Advertisement

Deluge No Promise of End to Drought

Downpours in Southern California don't help fill the reservoirs that supply the region's water, which are hundreds of miles away.

SOUTHLAND'S RECORD RAINFALL

January 11, 2005|Bettina Boxall, Time Staff Writer

One of the oddities of Southern California is that the weather hundreds of miles distant has more effect on its water supply than anything happening locally.

The torrential rains washing across the region aren't filling the big reservoirs that Southern Californians rely on because those reservoirs aren't here -- they are in Northern California and the Colorado River Basin, fed by snowmelt from the Sierra Nevada and the Rockies.


Advertisement

"We always have to look hundreds of miles away to see what the true impact is," said Bob Muir of the Metropolitan Water District of Southern California, the region's major water wholesaler. "Something that is running through Southern California and wreaking havoc doesn't mean gold for our water supply future in Northern California and the Colorado River."

But although those faraway river basins aren't as soggy as Southern California, they also are being hit by storms, promising some relief from a severe drought that has drained western reservoirs for the last five years.

For the first time since 1999, hydrologists in the upper Colorado River Basin are this year predicting near-normal water flows into Lake Powell, one of the West's biggest reservoirs and the scene of dramatically dropping water levels recently. If conditions hold, its level could rise by 30 to 40 feet this spring and summer, with runoff from melting snow in the Rockies.

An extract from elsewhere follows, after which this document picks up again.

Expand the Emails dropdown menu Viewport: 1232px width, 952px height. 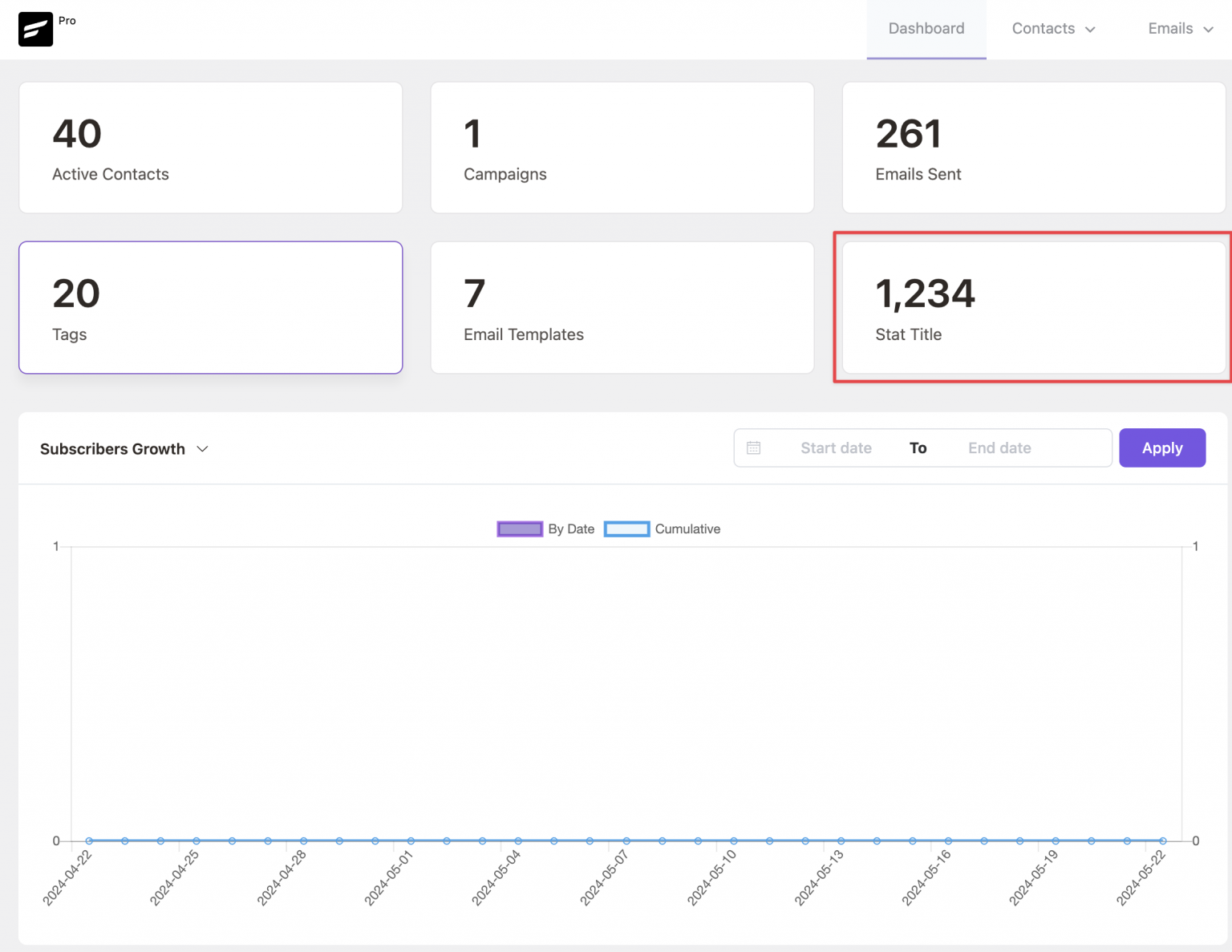(1180, 29)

"We're not having the biblical-proportion storms you're getting, but we're having lots of storms and the snowpack is 132% for this time of year," said U.S. Bureau of Reclamation hydrologist Tom Ryan, who monitors the upper Colorado River Basin.

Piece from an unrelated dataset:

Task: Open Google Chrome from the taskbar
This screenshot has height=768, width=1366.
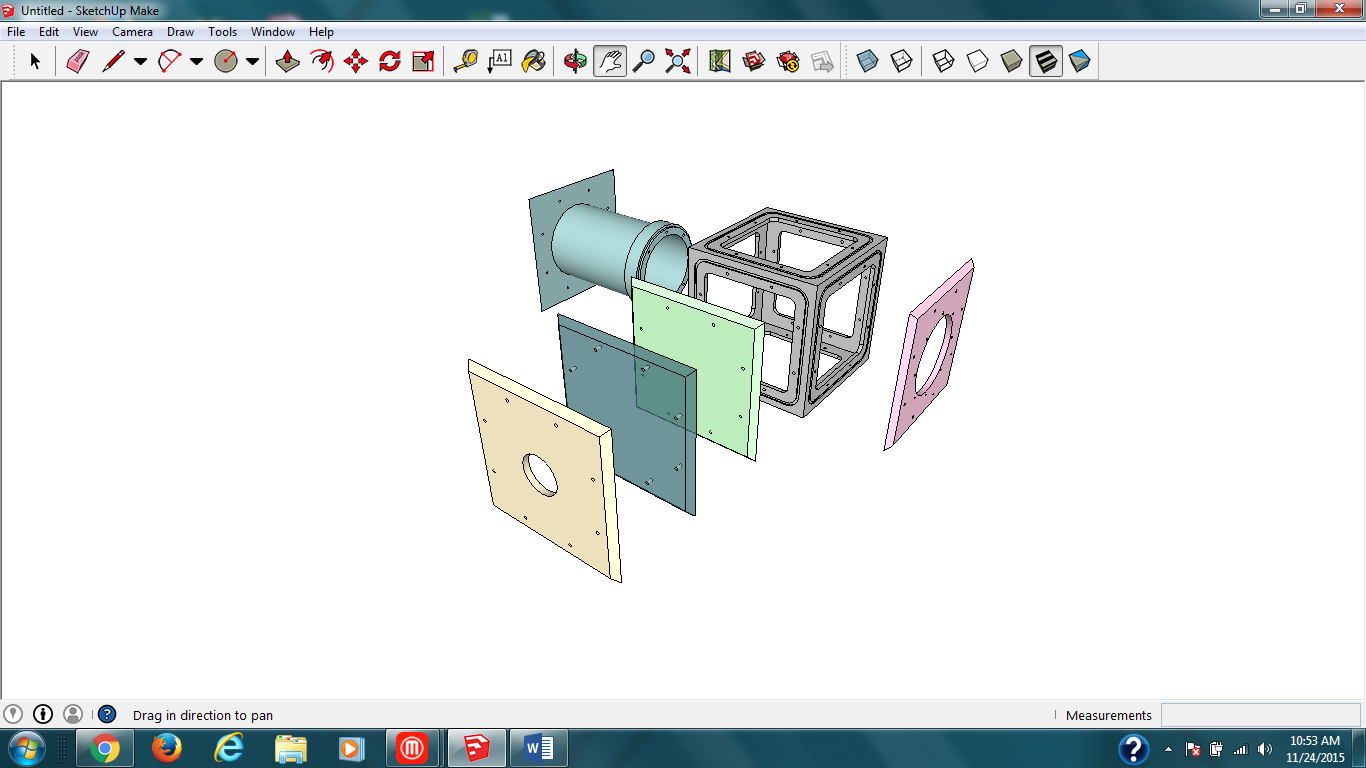Action: coord(105,748)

Even with normal inflows, Lake Powell will be no more than half full: "The good news about Colorado River reservoirs is they can take a long drought. The bad news is they take a long time to refill, so with one good year, we can't sit back and say we can relax," said Ryan. "It's too early to celebrate. But the trend is very good."

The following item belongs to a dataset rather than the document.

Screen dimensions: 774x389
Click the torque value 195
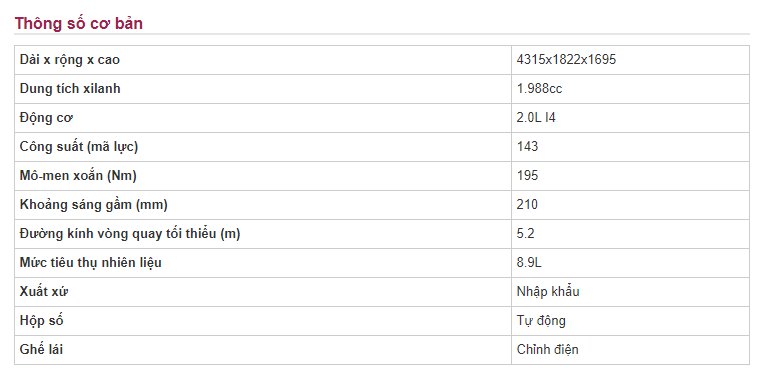(x=527, y=176)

Downriver at Lake Mead, which receives water from Lake Powell and supplies Southern Nevada and Southern California, water levels are rising a bit as storms dump water into Colorado tributaries and lessen irrigation demands, allowing operators to reduce dam releases.

In Colorado, where the river's headwaters rise, the snowpack is 99% of average, the best the state has experienced since the start of the western drought five years ago. Arizona and New Mexico are also getting the tail end of some of Southern California's storms, giving some relief to those parched states.